Geometric Model Predictive Path Integral for Agile UAV Control with Online Collision Avoidance

摘要

In this letter, we introduce Geometric Model Predictive Path Integral (GMPPI), a sampling-based controller capable of tracking agile trajectories while avoiding obstacles. In each iteration, GMPPI generates a large number of candidate rollout trajectories and then averages them to create a nominal control to be followed by the controlled Unmanned Aerial Vehicle (UAV). Classical Model Predictive Path Integral (MPPI) faces a trade-off between tracking precision and obstacle avoidance; high-noise random rollouts are inefficient for tracking but necessary for collision avoidance.
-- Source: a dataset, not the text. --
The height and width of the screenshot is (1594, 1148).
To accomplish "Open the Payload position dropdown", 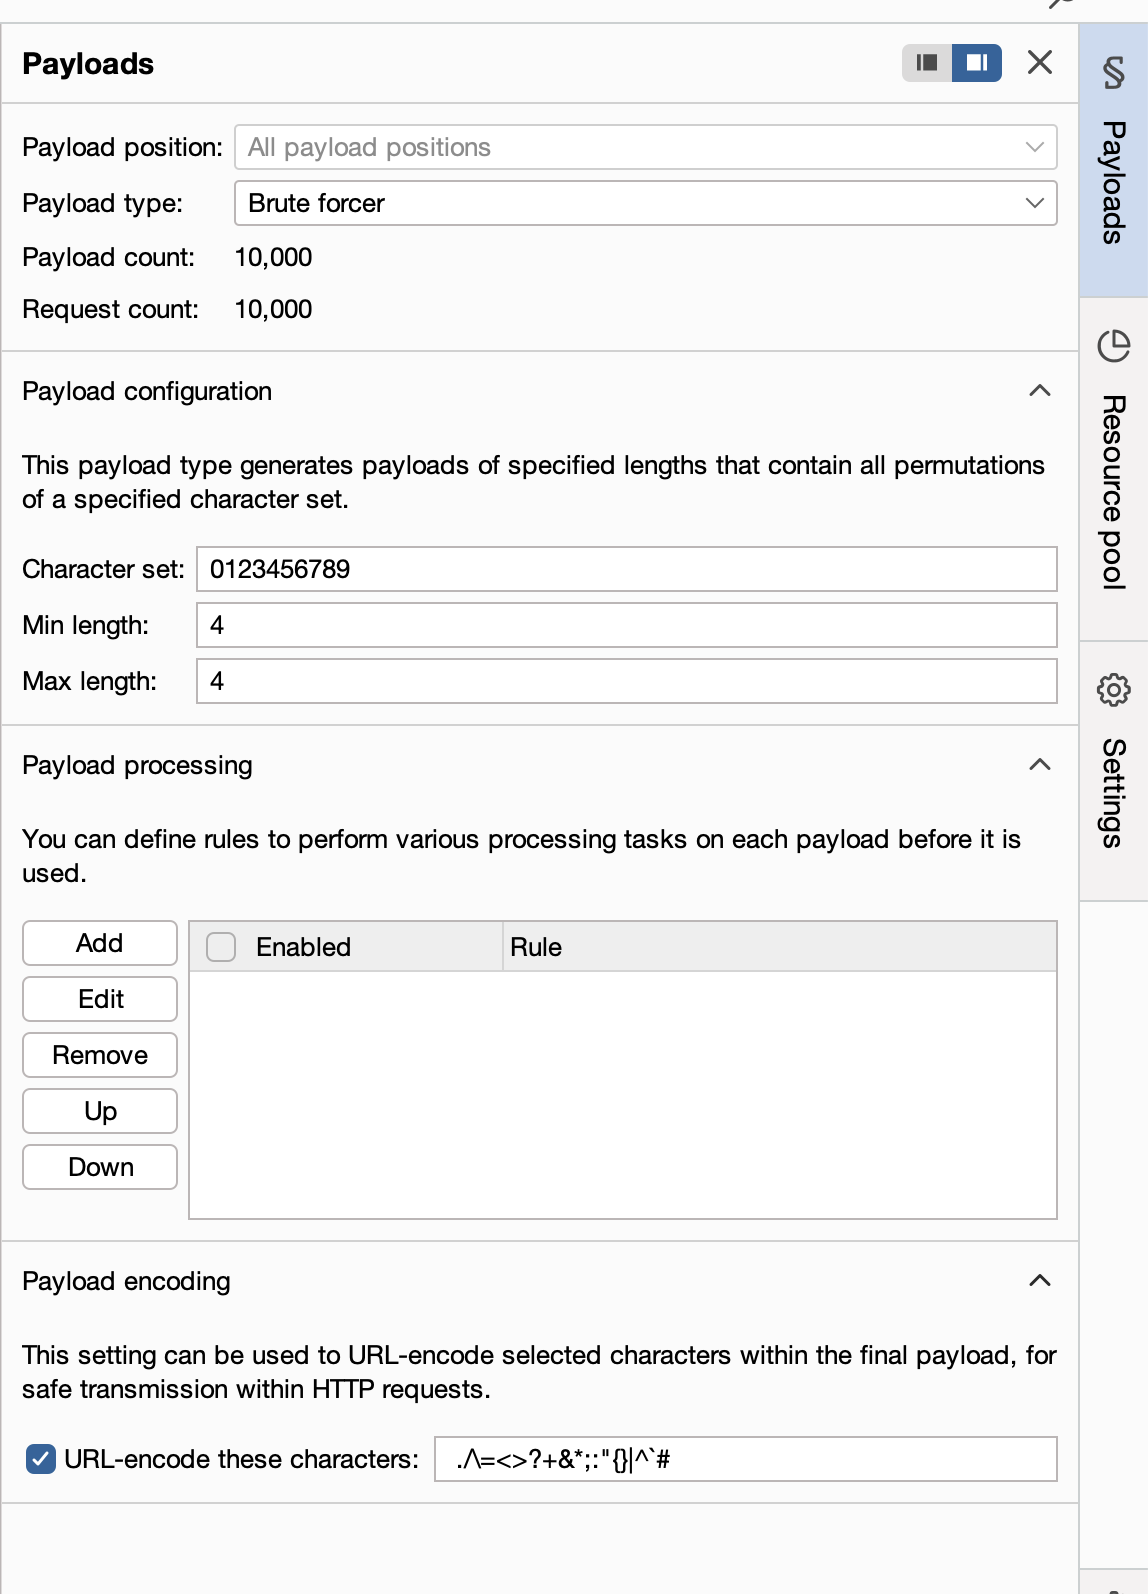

To this end, we propose leveraging geometric SE(3) control to generate a portion of GMPPI rollouts. To maximize their benefit, we introduce a UAV-tailored cost function balancing tracking performance with obstacle avoidance. All generated rollouts are projected onto depth images for collision avoidance, representing, to our knowledge, the first method utilizing depth data directly in a UAV MPPI loop. Simulations show GMPPI matches the tracking error of an obstacle-blind geometric controller while exceeding the avoidance capabilities of state-of-the-art planners and learning-based controllers. Real-world experiments demonstrate flight at speeds up to 17 m/s and obstacle avoidance up to 10 m/s.